> **Available data**

---*---

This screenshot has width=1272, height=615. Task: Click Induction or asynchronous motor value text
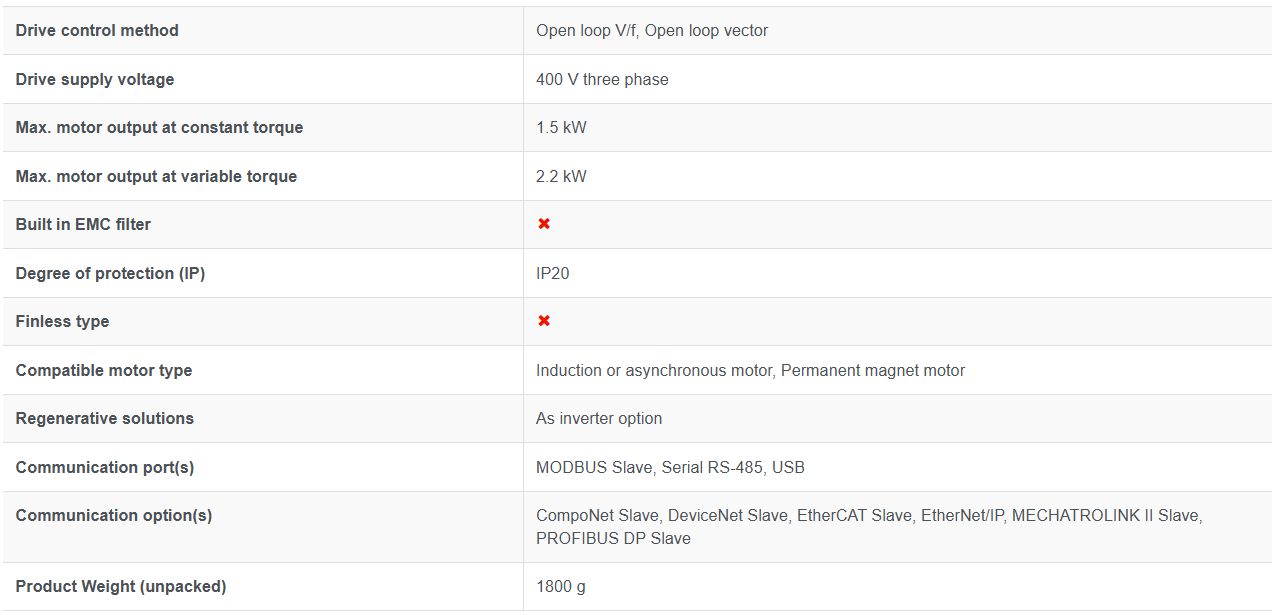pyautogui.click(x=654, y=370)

---*---

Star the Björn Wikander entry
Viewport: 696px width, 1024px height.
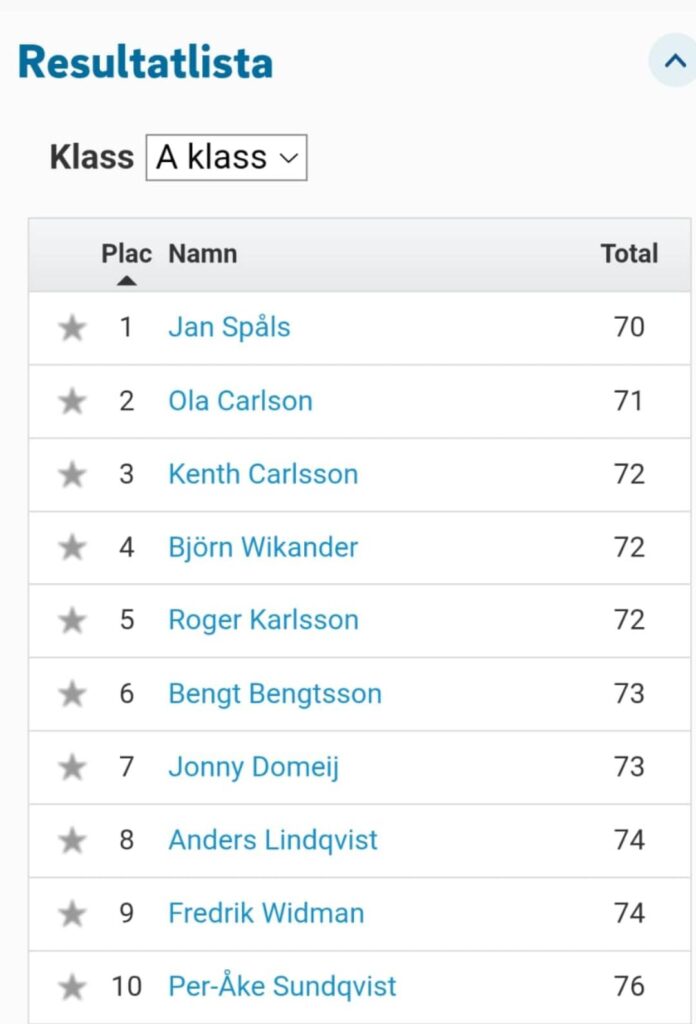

---*---

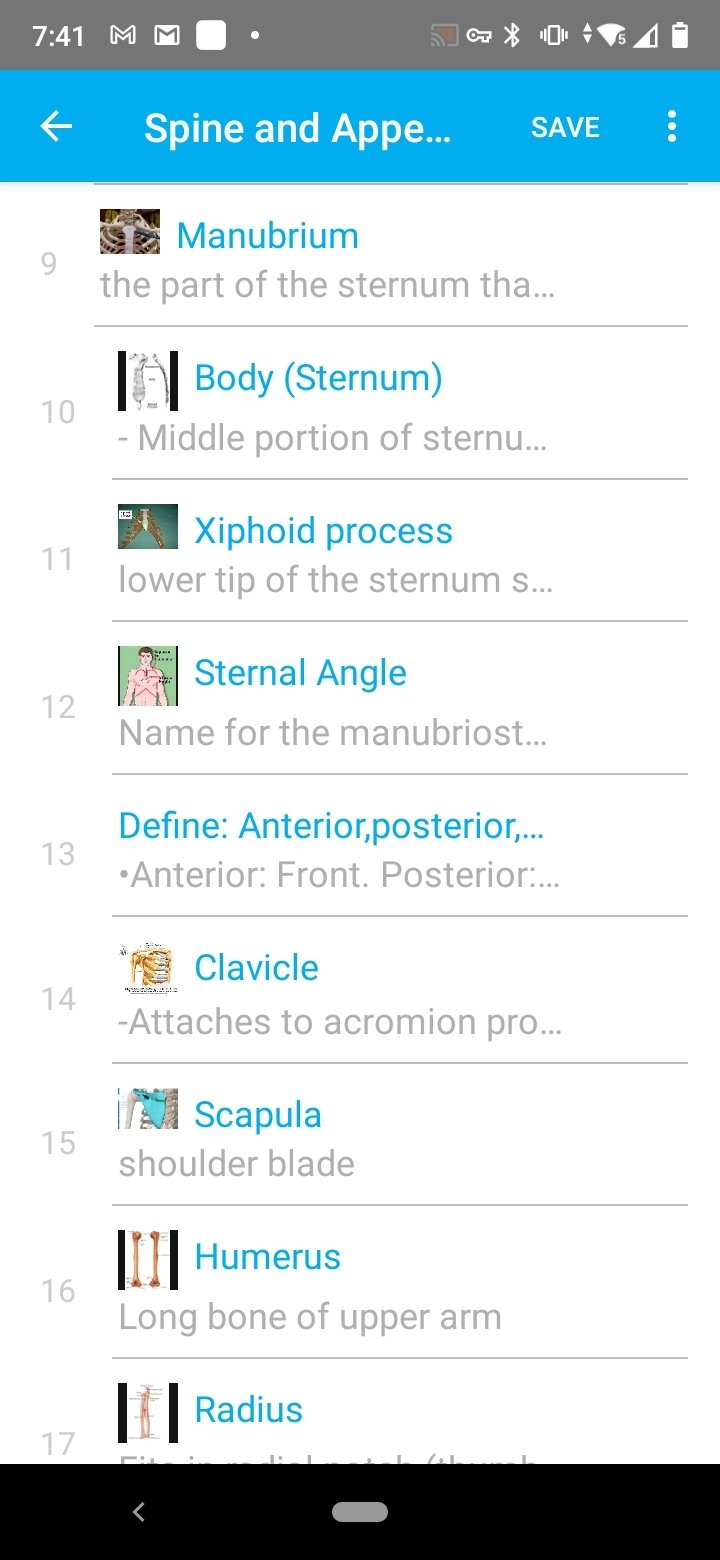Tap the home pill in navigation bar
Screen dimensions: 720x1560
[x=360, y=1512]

---*---

Looking at the entries above, can you reproduce exactly the lines from the one that holds "Star the Björn Wikander entry" through the one that holds "Viewport: 696px width, 1024px height.", and only those?

Star the Björn Wikander entry
Viewport: 696px width, 1024px height.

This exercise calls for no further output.